頭の中がネガティブ思考とネガティブな感情でいっぱいになると、ついに正常な思考力を失う。
- ○○ができない、持っていない自分はダメ人間だ。
- ○○をしてもらえない自分は価値がない。魅力がない。
- あれもこれも全部、自分の努力不足のせい。
- あれもやらなきゃ、これもやらなきゃ。しかも完璧に。
- 今まで全部ダメだったから、これからもダメに違いない。
- 誰も信用できない。社会も信用できない。
これらは、明らかに考えすぎなのだが、本人は大マジである。
その結果、すっかり臆病になってしまい、行動を避けたり先送りしたりする。
- 仕事で認められるチャンスを逃す
- 恋愛に発展させるチャンスを逃す
- いろいろ面倒になって引きこもる
- 転職などの人生を変えるチャレンジを見送る
こうしてとても大事な「本当は得られたはずのもの」を失う。
過ぎた時間は戻ってこないが、そこに含まれていた希望もまた戻ってこない。
ネガティブ思考の功
ネガティブ思考は失うものばかりの厄介者に見えるが、実は私たちの日常生活を支える必要不可欠な要素である。

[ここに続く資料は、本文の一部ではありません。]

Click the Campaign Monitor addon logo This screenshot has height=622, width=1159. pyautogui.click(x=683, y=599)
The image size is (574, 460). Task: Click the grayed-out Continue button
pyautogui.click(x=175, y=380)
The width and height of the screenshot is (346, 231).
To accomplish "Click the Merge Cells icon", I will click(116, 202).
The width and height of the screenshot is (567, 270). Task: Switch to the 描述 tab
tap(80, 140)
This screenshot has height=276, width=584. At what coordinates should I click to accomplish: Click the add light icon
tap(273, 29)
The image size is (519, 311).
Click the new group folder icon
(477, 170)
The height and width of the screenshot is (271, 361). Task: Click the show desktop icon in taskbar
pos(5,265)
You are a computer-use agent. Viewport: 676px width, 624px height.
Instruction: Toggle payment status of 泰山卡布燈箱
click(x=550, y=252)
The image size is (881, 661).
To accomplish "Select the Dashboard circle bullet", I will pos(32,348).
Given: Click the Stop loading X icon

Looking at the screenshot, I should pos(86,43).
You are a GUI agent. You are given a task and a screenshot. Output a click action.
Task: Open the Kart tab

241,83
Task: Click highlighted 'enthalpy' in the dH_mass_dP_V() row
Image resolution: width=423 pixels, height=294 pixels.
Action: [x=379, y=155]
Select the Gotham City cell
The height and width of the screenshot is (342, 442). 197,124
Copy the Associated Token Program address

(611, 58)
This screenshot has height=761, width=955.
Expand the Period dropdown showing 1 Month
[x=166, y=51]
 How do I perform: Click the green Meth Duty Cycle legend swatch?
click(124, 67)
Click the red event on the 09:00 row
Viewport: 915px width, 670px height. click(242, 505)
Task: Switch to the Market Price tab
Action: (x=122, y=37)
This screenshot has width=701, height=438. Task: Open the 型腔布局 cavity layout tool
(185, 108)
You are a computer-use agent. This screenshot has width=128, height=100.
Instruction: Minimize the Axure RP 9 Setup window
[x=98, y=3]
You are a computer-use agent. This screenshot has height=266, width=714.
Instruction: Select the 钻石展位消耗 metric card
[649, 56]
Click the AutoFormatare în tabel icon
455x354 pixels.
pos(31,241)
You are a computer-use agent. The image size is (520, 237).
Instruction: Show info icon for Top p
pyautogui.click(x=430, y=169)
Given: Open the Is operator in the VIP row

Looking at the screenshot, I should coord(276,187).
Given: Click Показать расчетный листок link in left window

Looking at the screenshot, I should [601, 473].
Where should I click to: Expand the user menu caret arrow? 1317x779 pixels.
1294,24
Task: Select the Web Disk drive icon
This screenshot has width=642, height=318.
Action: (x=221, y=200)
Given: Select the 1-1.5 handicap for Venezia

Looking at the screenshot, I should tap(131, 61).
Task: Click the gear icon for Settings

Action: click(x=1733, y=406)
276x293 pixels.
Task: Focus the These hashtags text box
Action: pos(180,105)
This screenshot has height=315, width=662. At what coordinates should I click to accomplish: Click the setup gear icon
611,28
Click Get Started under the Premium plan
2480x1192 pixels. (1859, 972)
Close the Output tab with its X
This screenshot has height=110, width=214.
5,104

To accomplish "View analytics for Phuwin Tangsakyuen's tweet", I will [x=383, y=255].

もし、ネガティブ思考が無かったら、今ごろ誰一人としてまともな生活を送れていなかったはずだ。
なぜなら、ネガティブ思考は常に私たちに冷静さを与え、バカな暴走を止めるリミッターとしての役割があるからだ。
私たちは時々冷静さを失う。欲に目がくらんだり、自暴自棄になったりする。
この時、ネガティブ思考は、その先にある不幸な事態を想起させ、のぼせた頭をクールダウンさせる。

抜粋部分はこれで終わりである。